In Nairobi, the City County Public Space Inventory and Assessment Report released by UN-Habitat Kenya in September 2020 recorded approximately 826 public open spaces covering around 3,106 hectares.


These included 99 playgrounds, 51 sports fields, 15 parks, and 19 gardens, alongside other areas for recreation and community use. However, as of 2026, many of these spaces have been encroached upon, suggesting a decline in availability.


Major parks include Uhuru/Central Park, Jamhuri Park, City Park, the Arboretum, Kamukunji Grounds, Jeevanjee Gardens, Karura Forest, and Ngong Road Forest. Yet many spaces remain small, unevenly distributed, poorly maintained, or threatened by development, limiting access for children in numerous neighbourhoods.


Schools face similar challenges. A 2023 survey by Usawa Agenda found that only 79 per cent of schools in Kenya have playgrounds, leaving 21 per cent without proper play areas. In urban areas, particularly informal settlements, space is even more limited.


Many private schools operate within cramped compounds with no room for dedicated playgrounds, relying instead on rented fields or shared community spaces.


Early childhood centres also struggle to provide outdoor play due to congestion and land shortages. These gaps mean a significant number of Nairobi’s children lack safe, adequate spaces for physical activity, raising serious concerns for their physical and mental health.


Health implications of limited play


The lack of safe play spaces has clear health consequences. Less active children are more likely to develop obesity, which increases the risk of type 2 diabetes, high blood pressure, heart disease, and other non-communicable diseases later in life.


Physical inactivity also weakens muscles and bones, reduces fitness, and can contribute to poor mental health, including anxiety and depression.


Globally, 81 per cent of adolescents aged 11–17 do not meet the recommended 60 minutes of daily physical activity. In Kenya, only 12.6 per cent of children achieve recommended activity levels. Combined with poor diets, these trends are driving rising rates of childhood overweight, obesity, and early signs of lifestyle diseases such as diabetes.


Childhood obesity significantly increases the risk of type 2 diabetes, a condition once rare in young people but now increasingly common among adolescents due to rising obesity and sedentary lifestyles.


Although Kenya lacks comprehensive national statistics on diabetes in children, the well-established link between overweight and insulin resistance suggests that growing obesity among youth will likely lead to higher rates of type 2 diabetes, high blood pressure, and other non-communicable diseases later in life.
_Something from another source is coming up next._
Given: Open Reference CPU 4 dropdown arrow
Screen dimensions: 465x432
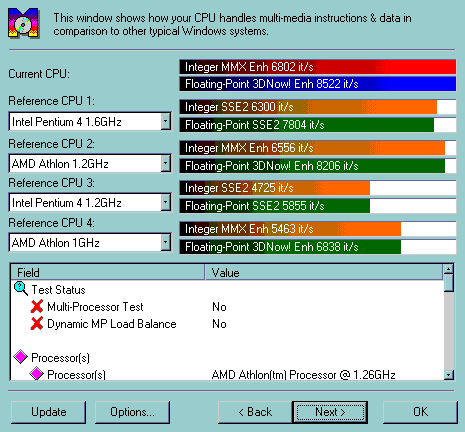Looking at the screenshot, I should click(166, 242).
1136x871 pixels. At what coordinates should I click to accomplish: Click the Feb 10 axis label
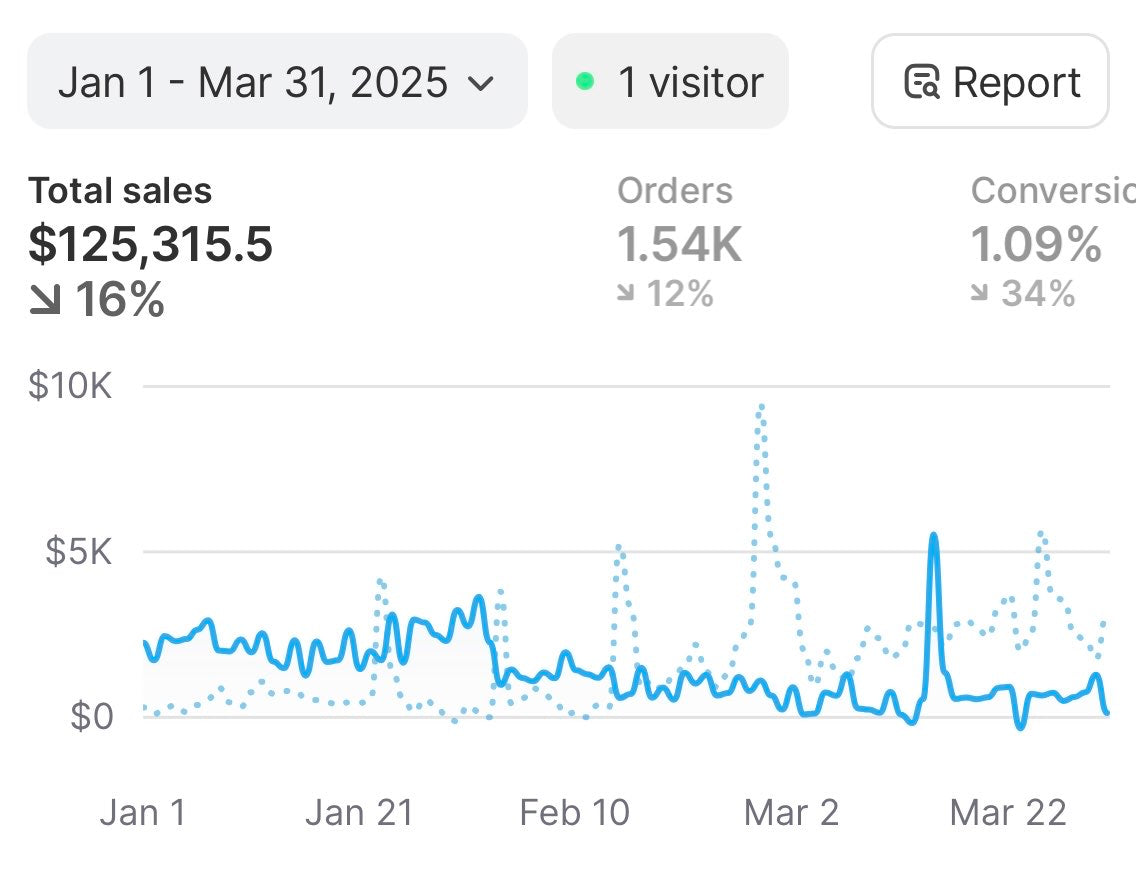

Global and regional studies consistently show that overweight children are more likely to develop type 2 diabetes at a younger age compared to children of healthy weight, a trend increasingly evident across sub-Saharan Africa.


Addressing these challenges requires child-centred urban planning. By redesigning streets, parks, and public spaces to be safe, inclusive, and accessible, cities like Nairobi can ensure that children have the right to play, move, and thrive.


Investing in well-designed public spaces not only improves children’s health and development but also strengthens social ties, promotes equity, and fosters more resilient, livable cities.


The Nairobi County Government has reaffirmed its commitment to safeguarding children’s playgrounds, parks, and green spaces from further encroachment.


Officials have publicly backed initiatives aimed at preserving these areas as part of the city’s broader vision to maintain Nairobi as a green and child-friendly urban environment.